Problem.
Give back every record that follows, exactly as written.

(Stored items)
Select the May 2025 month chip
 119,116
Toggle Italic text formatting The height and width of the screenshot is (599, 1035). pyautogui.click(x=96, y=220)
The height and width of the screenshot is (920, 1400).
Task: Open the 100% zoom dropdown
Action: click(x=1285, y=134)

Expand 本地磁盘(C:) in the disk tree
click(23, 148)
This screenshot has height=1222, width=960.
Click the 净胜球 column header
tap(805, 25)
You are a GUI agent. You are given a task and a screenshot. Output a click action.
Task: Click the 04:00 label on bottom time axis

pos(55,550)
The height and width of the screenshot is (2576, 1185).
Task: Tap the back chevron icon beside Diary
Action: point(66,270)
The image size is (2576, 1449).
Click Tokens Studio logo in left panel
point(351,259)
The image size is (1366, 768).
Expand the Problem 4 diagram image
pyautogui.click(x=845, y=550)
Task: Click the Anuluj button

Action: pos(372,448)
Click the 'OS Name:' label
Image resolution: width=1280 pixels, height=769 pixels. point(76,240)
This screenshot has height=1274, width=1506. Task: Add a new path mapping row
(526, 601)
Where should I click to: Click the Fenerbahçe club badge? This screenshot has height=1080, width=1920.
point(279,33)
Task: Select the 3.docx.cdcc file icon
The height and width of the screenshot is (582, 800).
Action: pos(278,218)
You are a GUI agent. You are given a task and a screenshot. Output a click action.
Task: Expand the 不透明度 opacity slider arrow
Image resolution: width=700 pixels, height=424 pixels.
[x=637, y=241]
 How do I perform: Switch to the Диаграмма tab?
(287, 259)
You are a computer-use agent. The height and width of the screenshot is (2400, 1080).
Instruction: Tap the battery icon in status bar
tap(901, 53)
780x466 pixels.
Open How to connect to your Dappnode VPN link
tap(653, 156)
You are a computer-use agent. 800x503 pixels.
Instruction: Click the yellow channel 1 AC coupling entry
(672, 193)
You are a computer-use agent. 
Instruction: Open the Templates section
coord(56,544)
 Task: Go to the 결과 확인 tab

Reply.
Select the May 2025 month chip
 119,116
Toggle Italic text formatting The height and width of the screenshot is (599, 1035). pyautogui.click(x=96, y=220)
The height and width of the screenshot is (920, 1400).
Task: Open the 100% zoom dropdown
Action: click(x=1285, y=134)

Expand 本地磁盘(C:) in the disk tree
click(23, 148)
This screenshot has height=1222, width=960.
Click the 净胜球 column header
tap(805, 25)
You are a GUI agent. You are given a task and a screenshot. Output a click action.
Task: Click the 04:00 label on bottom time axis

pos(55,550)
The height and width of the screenshot is (2576, 1185).
Task: Tap the back chevron icon beside Diary
Action: point(66,270)
The image size is (2576, 1449).
Click Tokens Studio logo in left panel
point(351,259)
The image size is (1366, 768).
Expand the Problem 4 diagram image
pyautogui.click(x=845, y=550)
Task: Click the Anuluj button

Action: pos(372,448)
Click the 'OS Name:' label
Image resolution: width=1280 pixels, height=769 pixels. point(76,240)
This screenshot has height=1274, width=1506. Task: Add a new path mapping row
(526, 601)
Where should I click to: Click the Fenerbahçe club badge? This screenshot has height=1080, width=1920.
point(279,33)
Task: Select the 3.docx.cdcc file icon
The height and width of the screenshot is (582, 800).
Action: pos(278,218)
You are a GUI agent. You are given a task and a screenshot. Output a click action.
Task: Expand the 不透明度 opacity slider arrow
Image resolution: width=700 pixels, height=424 pixels.
[x=637, y=241]
 How do I perform: Switch to the Диаграмма tab?
(287, 259)
You are a computer-use agent. The height and width of the screenshot is (2400, 1080).
Instruction: Tap the battery icon in status bar
tap(901, 53)
780x466 pixels.
Open How to connect to your Dappnode VPN link
tap(653, 156)
You are a computer-use agent. 800x503 pixels.
Instruction: Click the yellow channel 1 AC coupling entry
(672, 193)
You are a computer-use agent. 
Instruction: Open the Templates section
coord(56,544)
 Task: Go to the 결과 확인 tab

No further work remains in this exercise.